Exercise directions:
Please write out the listing from its beginning through the line containing "Open the Editor", replacing "Viewport" with "Display" and leaving everything else unchanged.

Stored data:
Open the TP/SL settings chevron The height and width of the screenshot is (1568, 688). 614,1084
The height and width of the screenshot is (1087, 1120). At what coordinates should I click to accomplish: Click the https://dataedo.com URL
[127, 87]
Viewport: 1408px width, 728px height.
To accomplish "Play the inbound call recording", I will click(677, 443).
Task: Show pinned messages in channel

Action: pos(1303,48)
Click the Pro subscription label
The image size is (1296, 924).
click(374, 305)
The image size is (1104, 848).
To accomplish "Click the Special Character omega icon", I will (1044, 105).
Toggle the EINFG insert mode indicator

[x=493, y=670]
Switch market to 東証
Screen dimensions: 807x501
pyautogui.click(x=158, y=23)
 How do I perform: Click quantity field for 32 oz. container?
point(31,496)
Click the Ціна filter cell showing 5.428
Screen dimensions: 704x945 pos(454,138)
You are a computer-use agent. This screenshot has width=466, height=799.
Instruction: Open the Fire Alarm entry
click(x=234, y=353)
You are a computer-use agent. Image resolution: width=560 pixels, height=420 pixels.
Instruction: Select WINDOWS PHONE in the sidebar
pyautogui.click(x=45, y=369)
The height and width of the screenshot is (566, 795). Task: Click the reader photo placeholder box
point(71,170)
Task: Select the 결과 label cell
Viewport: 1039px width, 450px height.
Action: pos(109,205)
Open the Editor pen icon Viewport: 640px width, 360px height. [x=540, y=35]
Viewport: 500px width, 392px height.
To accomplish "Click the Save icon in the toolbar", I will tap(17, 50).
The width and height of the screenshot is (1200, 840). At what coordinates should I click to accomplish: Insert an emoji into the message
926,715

Output for this exercise:
Open the TP/SL settings chevron The height and width of the screenshot is (1568, 688). 614,1084
The height and width of the screenshot is (1087, 1120). At what coordinates should I click to accomplish: Click the https://dataedo.com URL
[127, 87]
Display: 1408px width, 728px height.
To accomplish "Play the inbound call recording", I will click(677, 443).
Task: Show pinned messages in channel

Action: pos(1303,48)
Click the Pro subscription label
The image size is (1296, 924).
click(374, 305)
The image size is (1104, 848).
To accomplish "Click the Special Character omega icon", I will (1044, 105).
Toggle the EINFG insert mode indicator

[x=493, y=670]
Switch market to 東証
Screen dimensions: 807x501
pyautogui.click(x=158, y=23)
 How do I perform: Click quantity field for 32 oz. container?
point(31,496)
Click the Ціна filter cell showing 5.428
Screen dimensions: 704x945 pos(454,138)
You are a computer-use agent. This screenshot has width=466, height=799.
Instruction: Open the Fire Alarm entry
click(x=234, y=353)
You are a computer-use agent. Image resolution: width=560 pixels, height=420 pixels.
Instruction: Select WINDOWS PHONE in the sidebar
pyautogui.click(x=45, y=369)
The height and width of the screenshot is (566, 795). Task: Click the reader photo placeholder box
point(71,170)
Task: Select the 결과 label cell
Display: 1039px width, 450px height.
Action: pos(109,205)
Open the Editor pen icon Display: 640px width, 360px height. [x=540, y=35]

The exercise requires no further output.